(WORK TASK) When the line with "You are a GUI" comes up, set it down and every later line to the end of the data, exactly and without pictures.

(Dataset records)
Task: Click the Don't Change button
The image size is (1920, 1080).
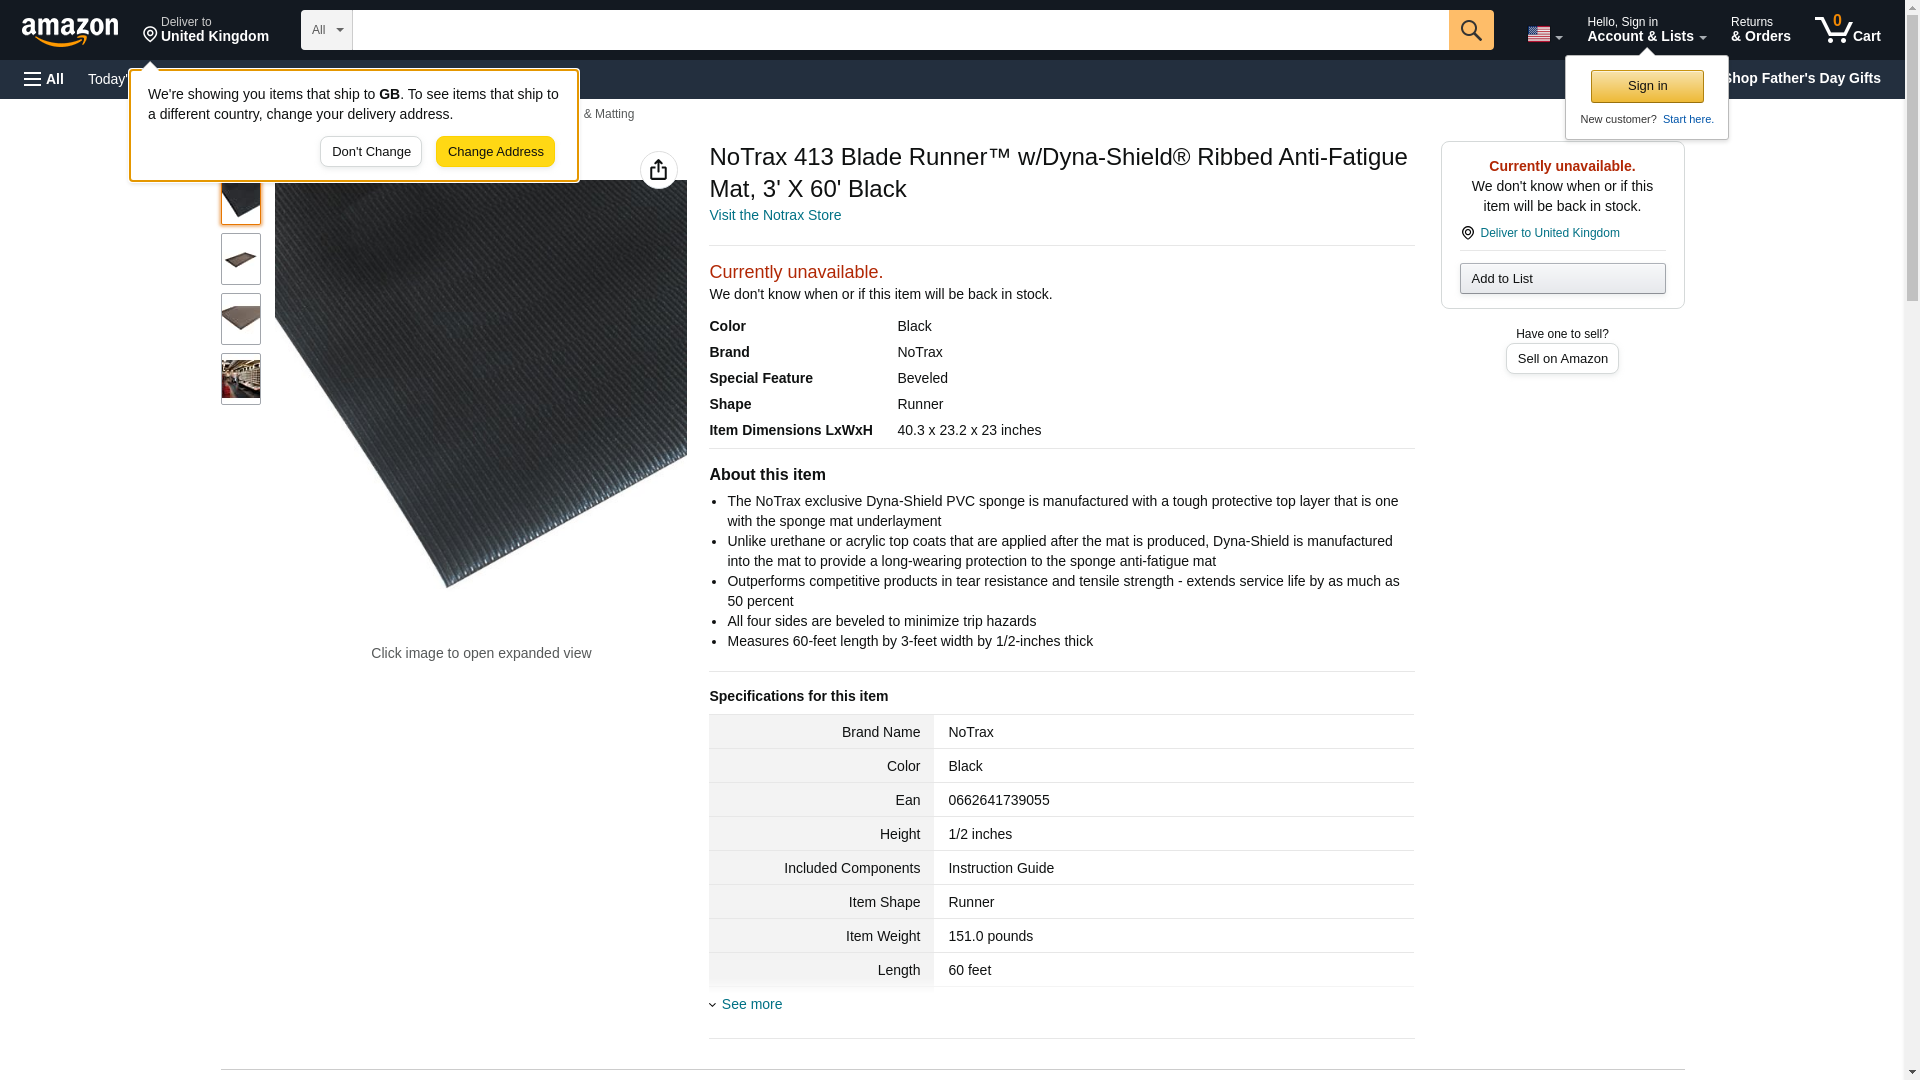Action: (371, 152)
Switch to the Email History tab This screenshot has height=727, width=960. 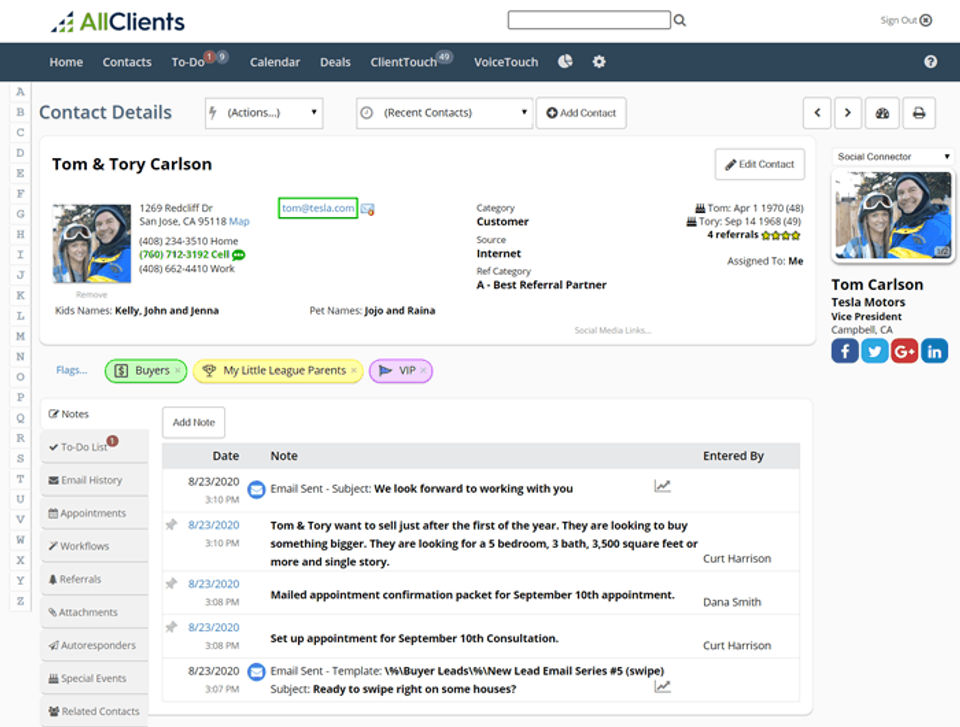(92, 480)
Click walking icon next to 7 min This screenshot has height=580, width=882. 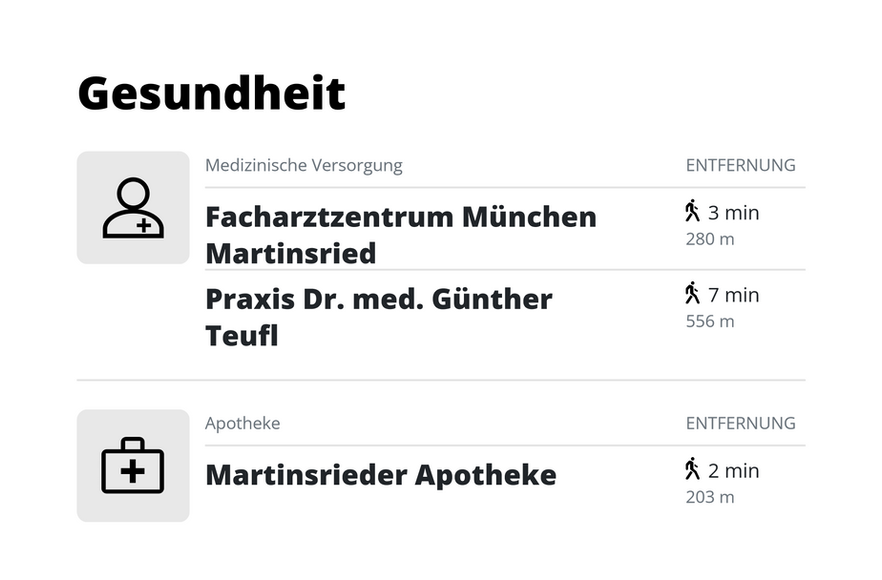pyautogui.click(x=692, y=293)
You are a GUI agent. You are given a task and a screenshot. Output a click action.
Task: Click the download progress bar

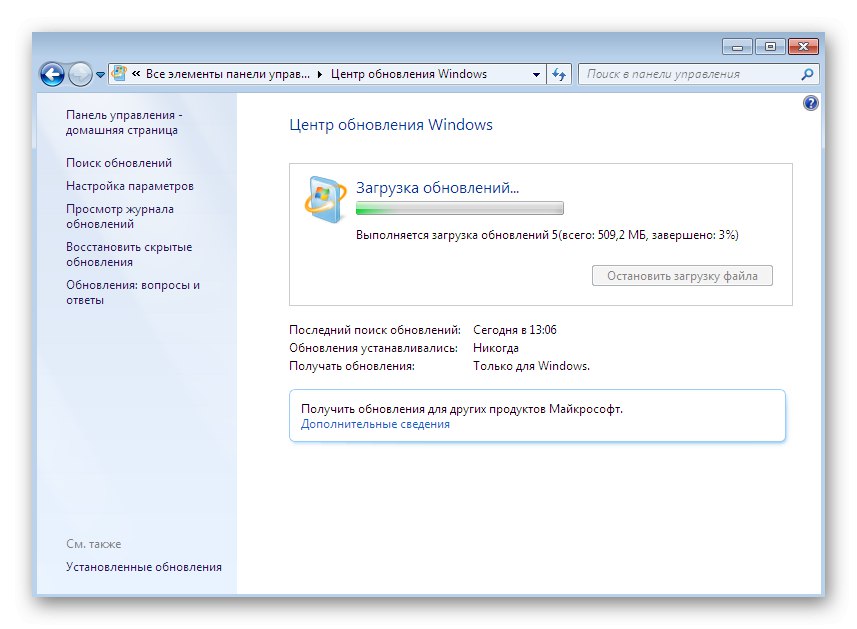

(OUTPUT OF THE TASK)
You are a GUI agent. You are given a task and a screenshot. Output a click action.
Task: Click the download progress bar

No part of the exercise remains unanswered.